Site of Special Scientific Interest in Dorset, England

Ferndown Common is a Site of Special Scientific Interest (SSSI) on the edge of Ferndown in Dorset, England. It is currently owned by the Wimborne Estate and leased to the Amphibian and Reptile Conservation Trust (ARC), who manage it to preserve the site's rare wildlife. The site was notified as an SSSI in 1984.

The area of the site is 64.7 ha, and comprises a significant amount of heath—primarily the dry heath Calluna vulgaris and Erica cinerea, but locally dominant are the damp or humid heath Erica tetralix and Molinia caerulea. Rare heathland species include the sand lizard (Lacerta agilis), smooth snake (Coronella austriaca), heath grasshopper (Chorthippus vagansand) and the Dartford warbler (Sylvia undata). Other local heathland species at Ferndown Common include the silver-studded blue butterfly (Plebejus argus), European nightjar (Caprimulgus europaeus) and European stonechat. In the south-east of the site there are several small ponds, which support at least 14 species of dragonflies, most of which are heathland species. Also resident in the ponds are large populations of the widespread, although in decline, common frog (Rana temporaria) and palmate newt (Triturus helveticus).
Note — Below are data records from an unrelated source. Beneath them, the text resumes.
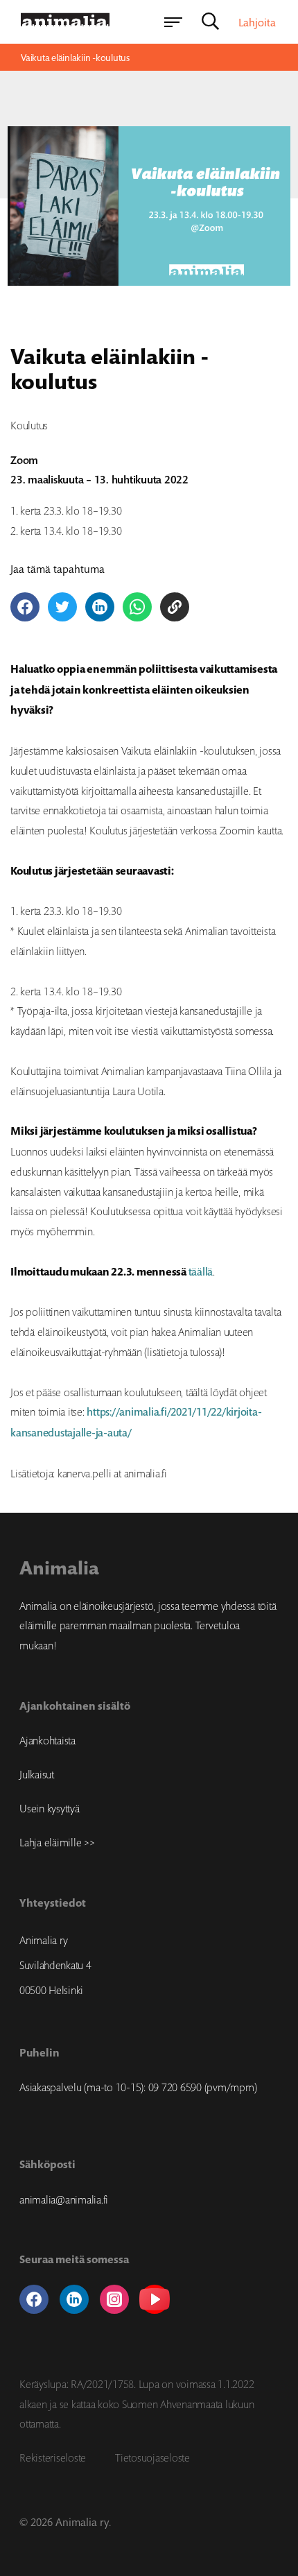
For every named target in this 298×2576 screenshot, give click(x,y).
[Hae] (210, 22)
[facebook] (34, 2299)
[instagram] (114, 2299)
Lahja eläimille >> (57, 1842)
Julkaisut (36, 1774)
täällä (201, 1271)
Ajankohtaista (47, 1740)
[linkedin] (74, 2299)
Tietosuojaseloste (152, 2457)
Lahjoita (257, 22)
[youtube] (154, 2299)
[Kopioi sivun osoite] (174, 606)
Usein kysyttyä (49, 1808)
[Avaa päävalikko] (173, 22)
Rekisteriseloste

The site is very flat, although there are several small clay or gravel pits, and an extensive network of boundary banks which date back to the Inclosure Acts of the eighteenth and nineteenth centuries. There is also a steep escarpment running down to the Stour Valley, which in the past was a well-used travel route. Some cultivation of the land was attempted during the Second World War, as evidenced by areas of ridge and furrow. Ferndown Common was designated as a town green in 2003.